Marie von Ebner-Eschenbach
Das Bild zeigt eine Skizze aus meiner Zeichenchallenge von Marie von Ebner-Eschenbach, keine ausgearbeitete Zeichnung.
Marie von Ebner-Eschenbach zählt zu den bedeutendsten deutschsprachigen Schriftstellerinnen des 19. Jahrhunderts und ist bis heute für ihre klugen, oft zeitlosen Gedanken bekannt. Geboren wurde sie am 13. September 1830 in Mähren, das heute zur Tschechischen Republik gehört. Sie wuchs in einem adeligen Umfeld auf, das ihr zwar Bildung ermöglichte, gleichzeitig aber auch von gesellschaftlichen Erwartungen geprägt war, die sie später kritisch hinterfragte.
Schon früh zeigte sich ihr Interesse an Literatur, doch der Weg zur anerkannten Autorin war keineswegs einfach. In einer Zeit, in der Frauen in der literarischen Welt kaum ernst genommen wurden, musste sie sich ihren Platz erst erkämpfen. Ihre ersten Werke wurden wenig beachtet, doch sie ließ sich davon nicht entmutigen. Mit Ausdauer und großem Talent entwickelte sie ihren eigenen Stil, der sich durch feine Beobachtungsgabe, psychologisches Verständnis und gesellschaftskritische Elemente auszeichnet.
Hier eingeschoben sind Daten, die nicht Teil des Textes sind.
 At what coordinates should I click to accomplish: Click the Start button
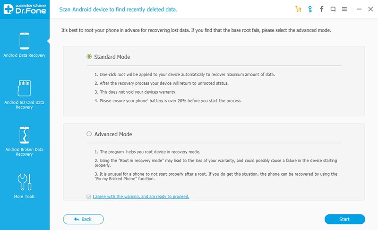(344, 219)
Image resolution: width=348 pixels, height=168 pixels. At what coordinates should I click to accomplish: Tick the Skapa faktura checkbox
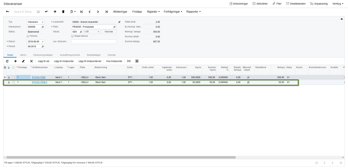click(x=73, y=36)
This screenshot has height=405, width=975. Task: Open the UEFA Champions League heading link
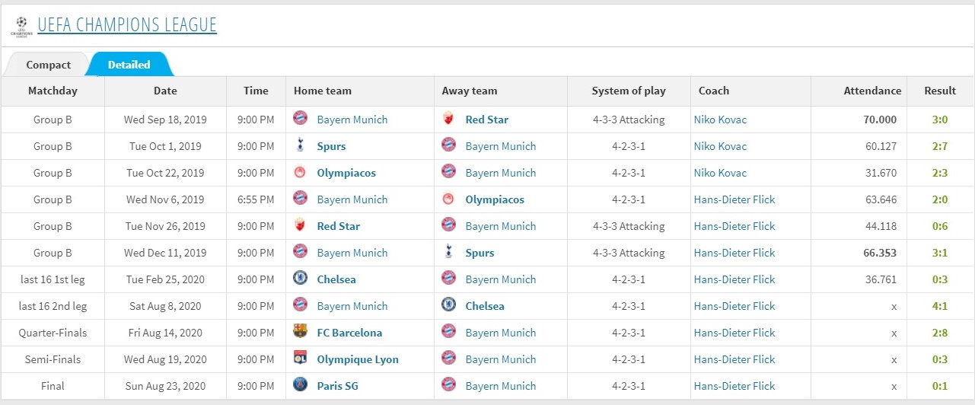click(x=127, y=25)
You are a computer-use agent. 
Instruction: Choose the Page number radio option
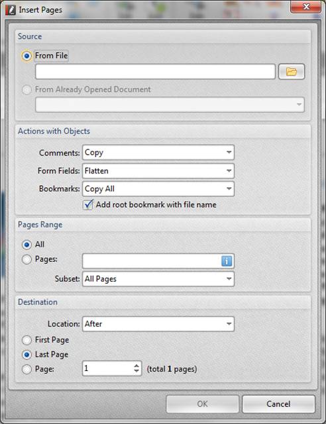pyautogui.click(x=27, y=369)
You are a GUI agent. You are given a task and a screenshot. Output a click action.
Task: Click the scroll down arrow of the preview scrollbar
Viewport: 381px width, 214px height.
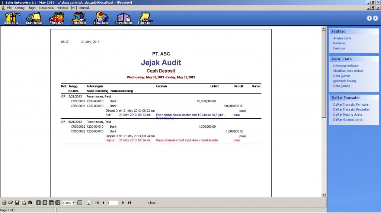pyautogui.click(x=324, y=195)
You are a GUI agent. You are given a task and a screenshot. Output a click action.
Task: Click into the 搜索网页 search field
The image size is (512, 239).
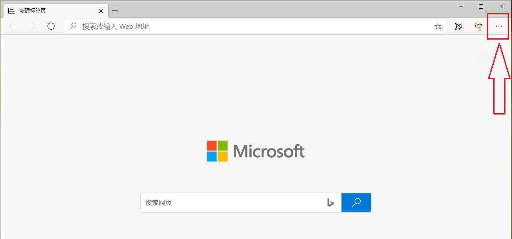(231, 202)
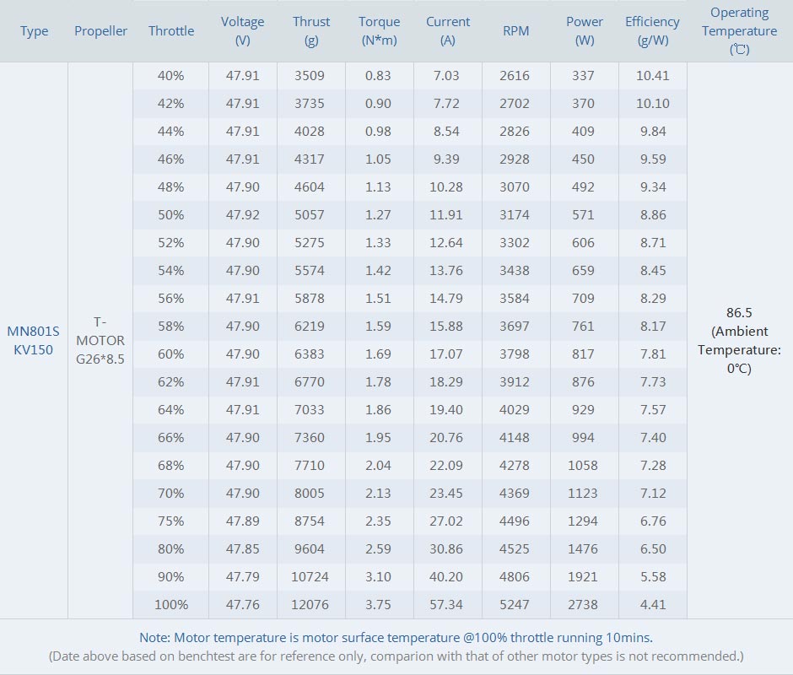The height and width of the screenshot is (675, 793).
Task: Click the Efficiency (g/W) header
Action: point(652,31)
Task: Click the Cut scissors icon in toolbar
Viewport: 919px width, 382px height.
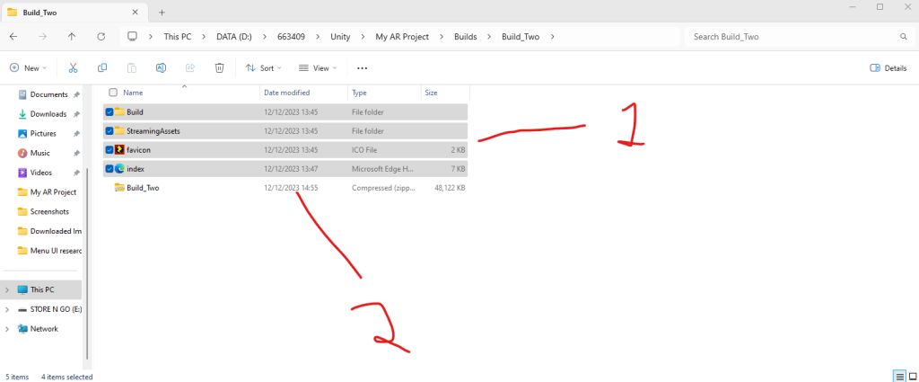Action: tap(73, 67)

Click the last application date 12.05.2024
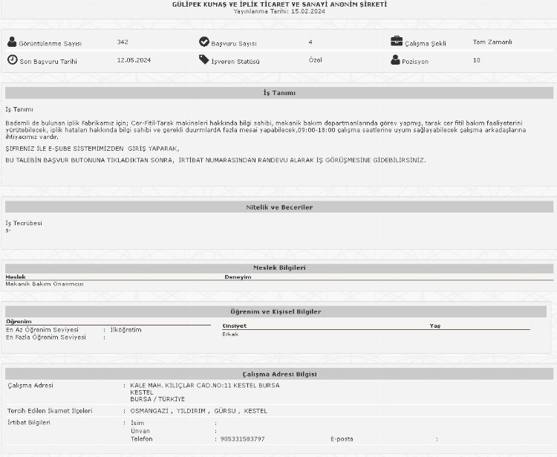134,60
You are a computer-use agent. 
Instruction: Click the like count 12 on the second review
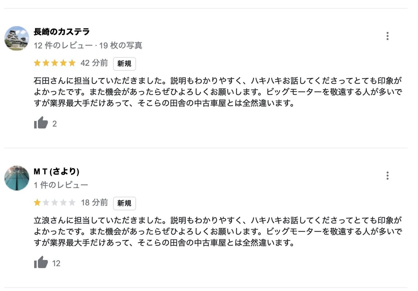(x=56, y=264)
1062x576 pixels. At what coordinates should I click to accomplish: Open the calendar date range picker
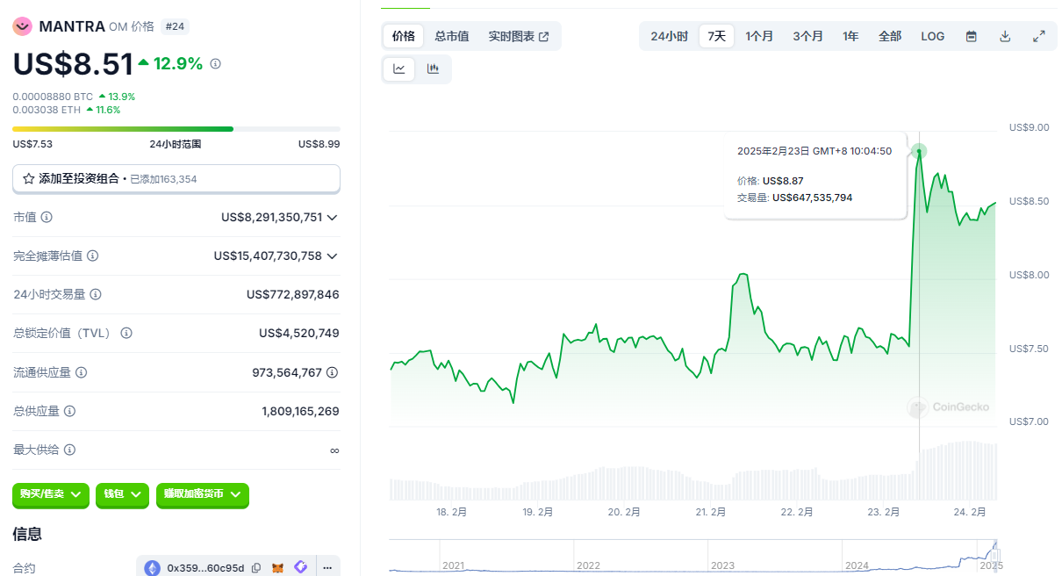click(x=972, y=36)
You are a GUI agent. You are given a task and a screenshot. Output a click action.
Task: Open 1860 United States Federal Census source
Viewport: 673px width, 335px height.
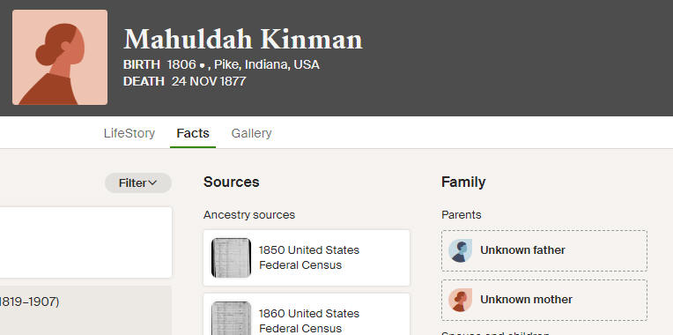(307, 315)
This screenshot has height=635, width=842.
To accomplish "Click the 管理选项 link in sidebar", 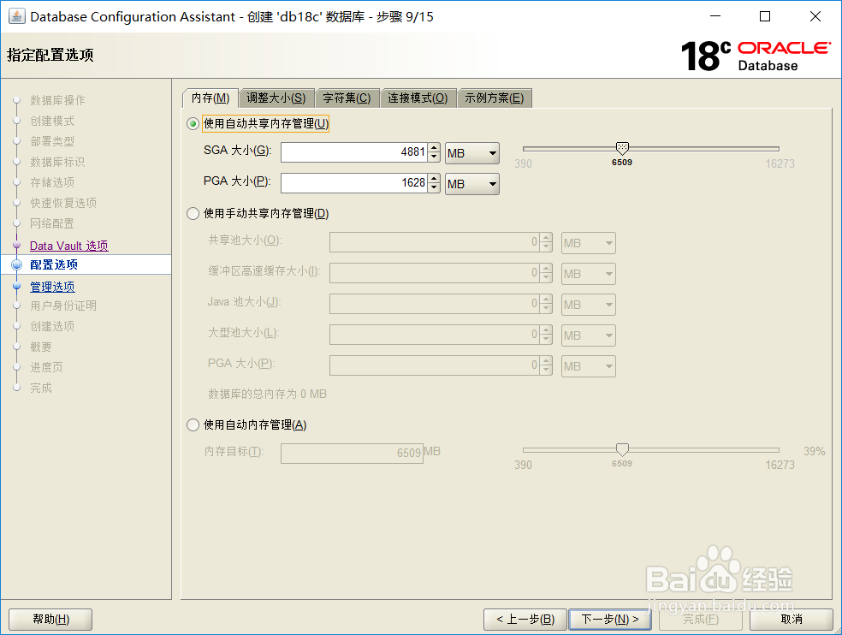I will click(52, 286).
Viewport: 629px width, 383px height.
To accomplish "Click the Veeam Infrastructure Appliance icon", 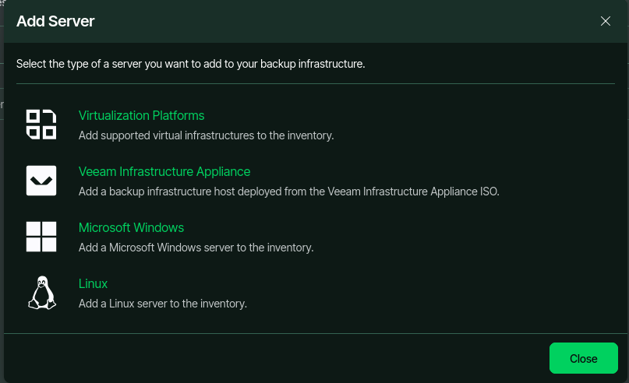I will [41, 181].
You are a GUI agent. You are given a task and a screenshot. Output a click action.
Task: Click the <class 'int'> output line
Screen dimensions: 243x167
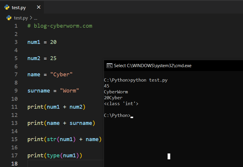121,104
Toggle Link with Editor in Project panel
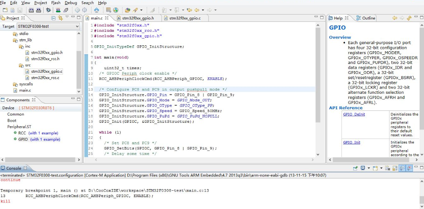 click(x=60, y=18)
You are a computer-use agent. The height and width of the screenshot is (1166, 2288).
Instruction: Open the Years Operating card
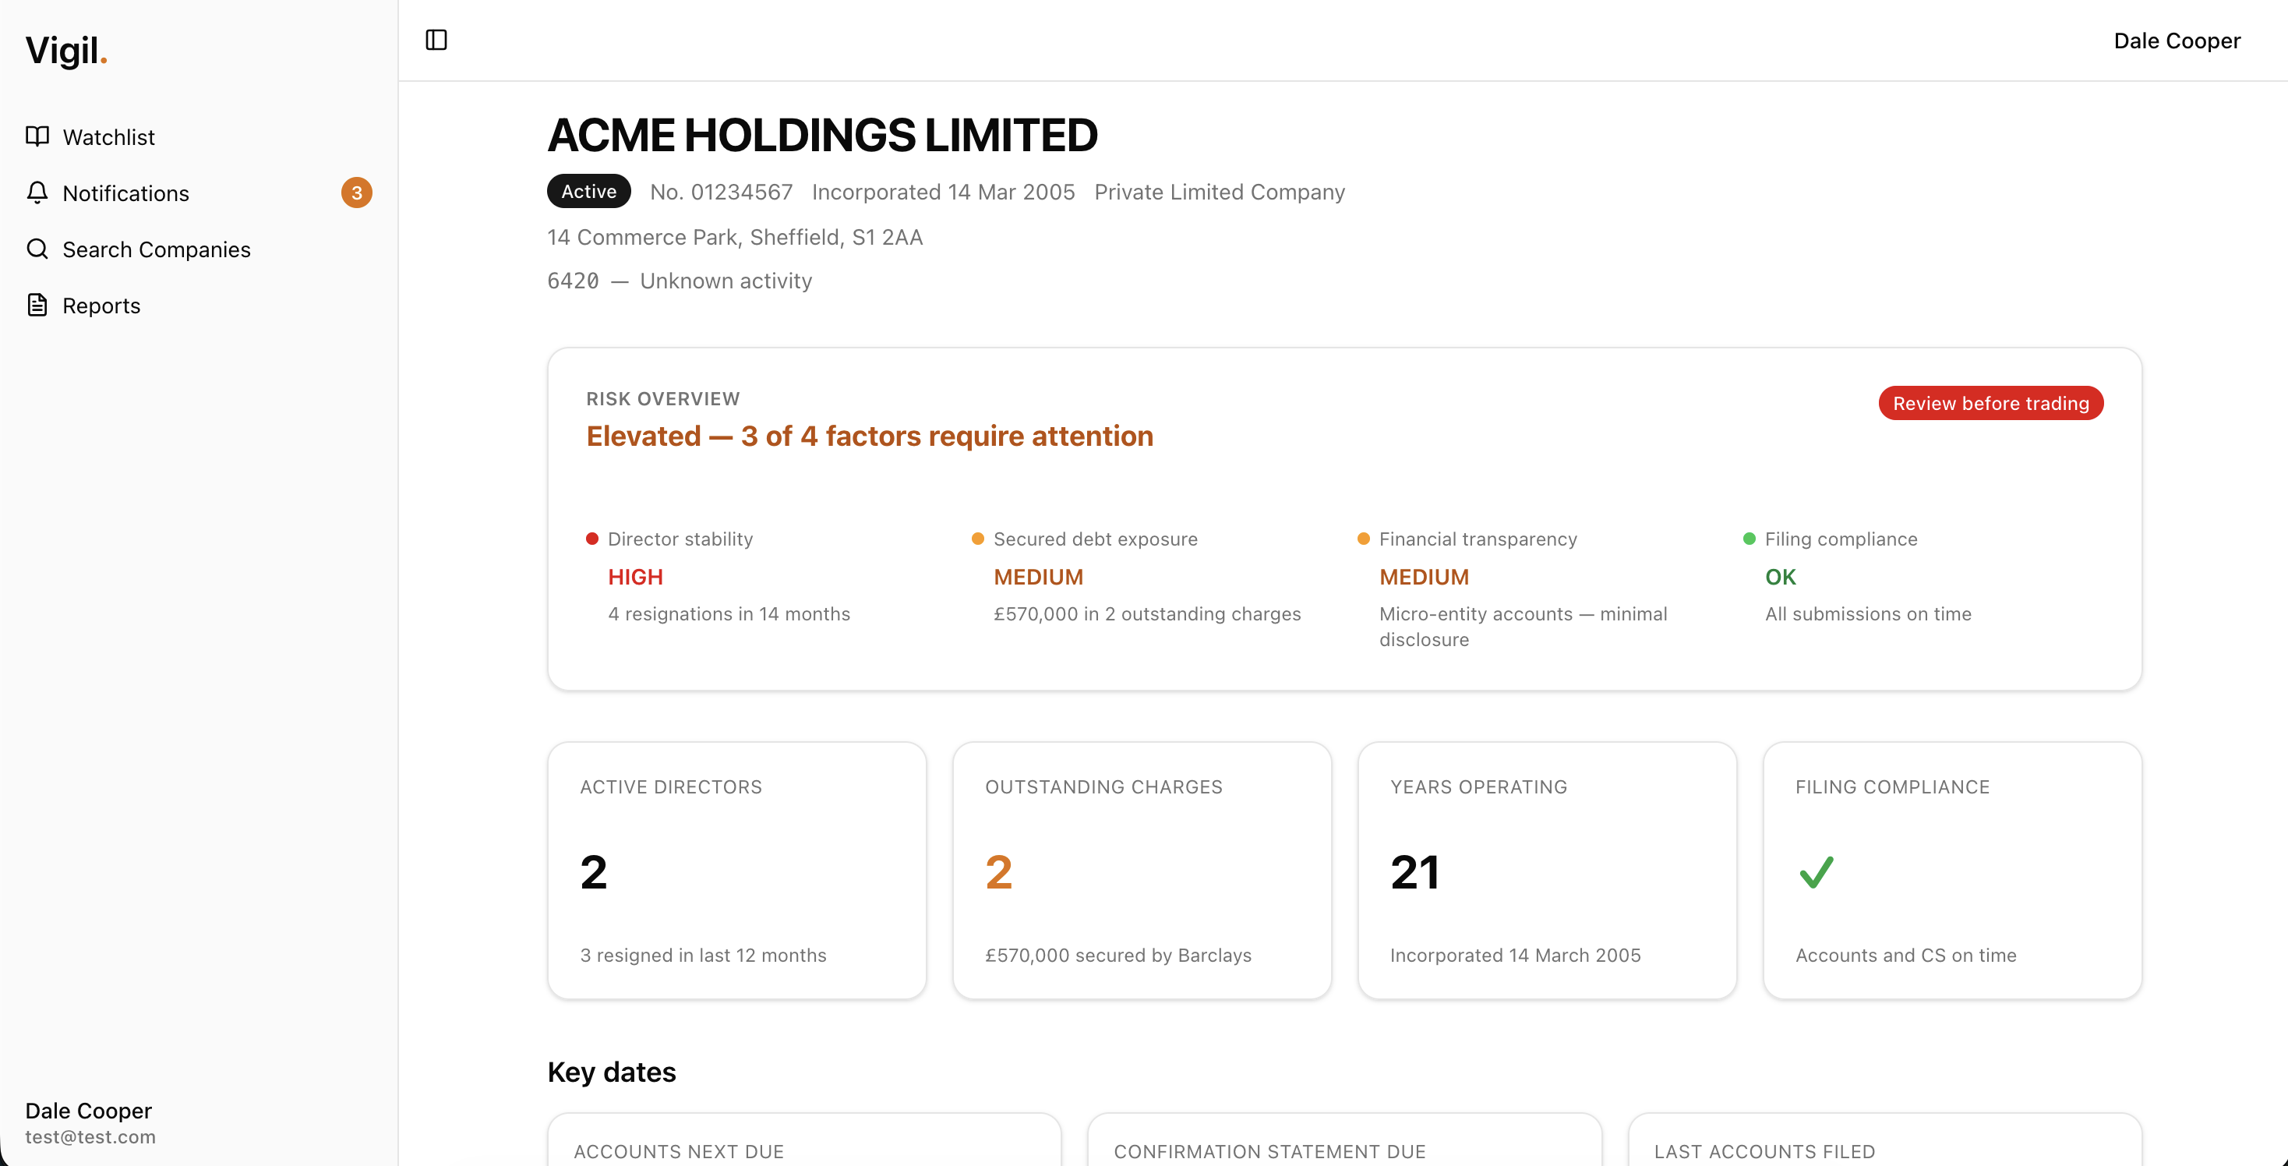point(1546,870)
„Krambambuli“ und „Das Gemeindekind“
Besonders bekannt wurde sie durch ihre Novellen und Aphorismen. Werke wie „Krambambuli“ oder „Das Gemeindekind“ zeigen eindrucksvoll, wie tief sie menschliche Charaktere erfassen konnte. Dabei ging es ihr oft um soziale Ungerechtigkeit, Moral und die Frage nach Verantwortung. Ihre Figuren sind selten eindimensional – vielmehr spiegeln sie die Komplexität des echten Lebens wider.
Ein bemerkenswerter Aspekt ihres Schreibens ist ihre Fähigkeit, mit wenigen Worten große Wahrheiten auszudrücken. Ihre Aphorismen sind bis heute populär und werden oft zitiert. Sätze wie „Der Zufall ist das Pseudonym, das der liebe Gott wählt, wenn er inkognito bleiben will“ zeigen ihren feinsinnigen Humor und ihre philosophische Tiefe.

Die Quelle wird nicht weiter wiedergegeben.